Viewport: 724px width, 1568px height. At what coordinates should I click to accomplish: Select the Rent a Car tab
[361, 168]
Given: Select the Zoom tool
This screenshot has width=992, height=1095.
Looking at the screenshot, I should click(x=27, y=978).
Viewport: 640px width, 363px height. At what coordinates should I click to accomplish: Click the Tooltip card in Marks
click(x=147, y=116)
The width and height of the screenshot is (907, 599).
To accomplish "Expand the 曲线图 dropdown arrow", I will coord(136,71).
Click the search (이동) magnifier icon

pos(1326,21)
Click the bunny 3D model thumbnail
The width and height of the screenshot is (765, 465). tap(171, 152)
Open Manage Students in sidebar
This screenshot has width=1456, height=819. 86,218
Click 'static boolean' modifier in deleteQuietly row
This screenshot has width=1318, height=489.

**Task goal:** Transcribe the material exactly as it reads.

**Solution below:**
Viewport: 724px width, 1568px height. At what coordinates should I click to accomplish: Select the Rent a Car tab
[361, 168]
Given: Select the Zoom tool
This screenshot has width=992, height=1095.
Looking at the screenshot, I should click(x=27, y=978).
Viewport: 640px width, 363px height. At what coordinates should I click to accomplish: Click the Tooltip card in Marks
click(x=147, y=116)
The width and height of the screenshot is (907, 599).
To accomplish "Expand the 曲线图 dropdown arrow", I will coord(136,71).
Click the search (이동) magnifier icon

pos(1326,21)
Click the bunny 3D model thumbnail
The width and height of the screenshot is (765, 465). tap(171, 152)
Open Manage Students in sidebar
This screenshot has width=1456, height=819. 86,218
Click 'static boolean' modifier in deleteQuietly row
This screenshot has width=1318, height=489.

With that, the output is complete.